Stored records
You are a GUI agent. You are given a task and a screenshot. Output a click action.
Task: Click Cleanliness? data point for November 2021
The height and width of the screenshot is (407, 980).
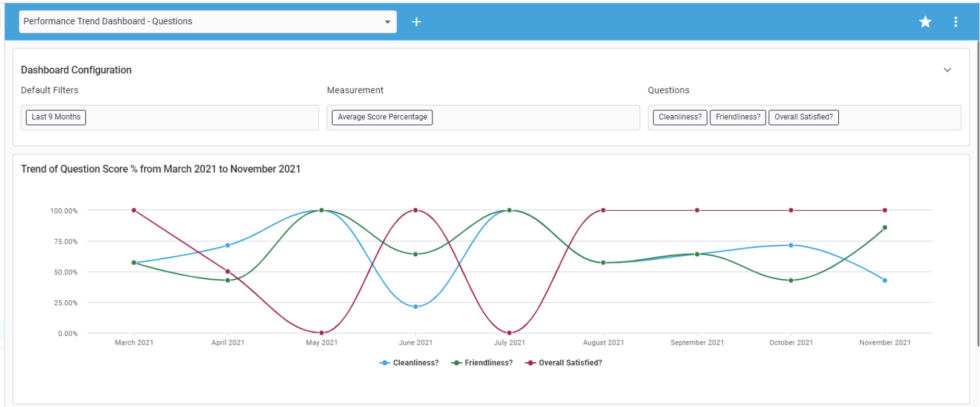click(x=885, y=280)
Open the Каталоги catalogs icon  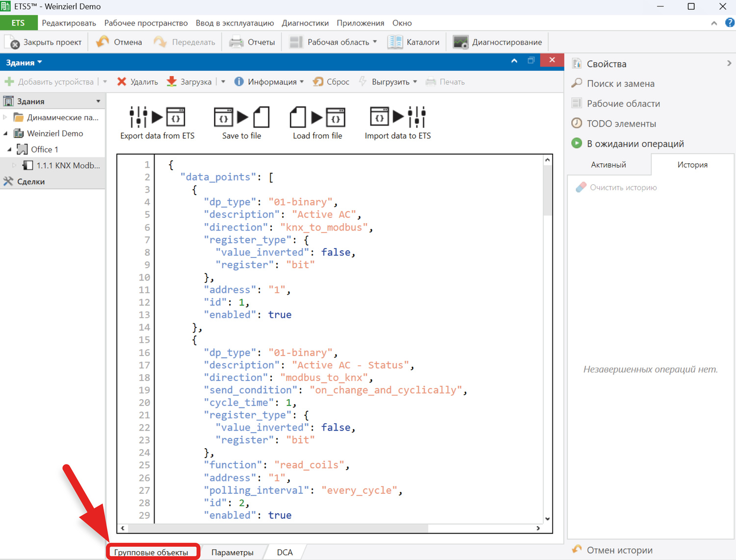click(395, 42)
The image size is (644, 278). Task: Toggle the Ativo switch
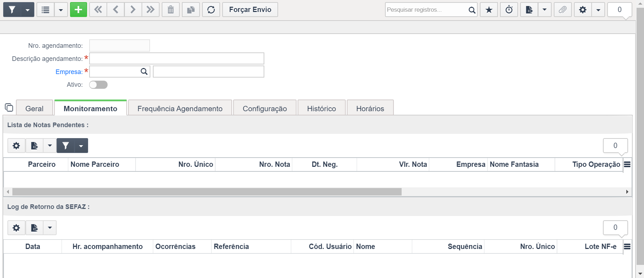click(x=98, y=85)
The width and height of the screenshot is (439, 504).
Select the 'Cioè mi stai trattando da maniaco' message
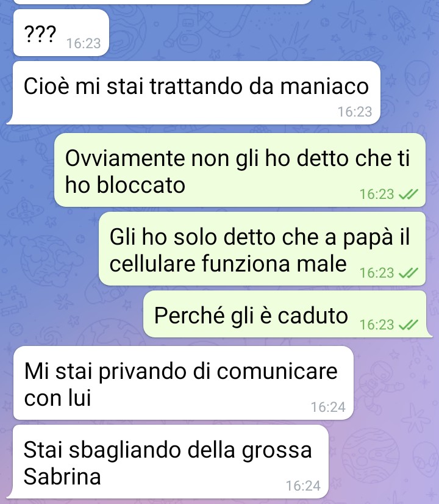pos(194,93)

= Task requirements =
Only what runs from the line containing "The width and" through the end of the entries above should be extracted, exactly and without pictures.

= Task result =
The width and height of the screenshot is (439, 504).
Select the 'Cioè mi stai trattando da maniaco' message
pos(194,93)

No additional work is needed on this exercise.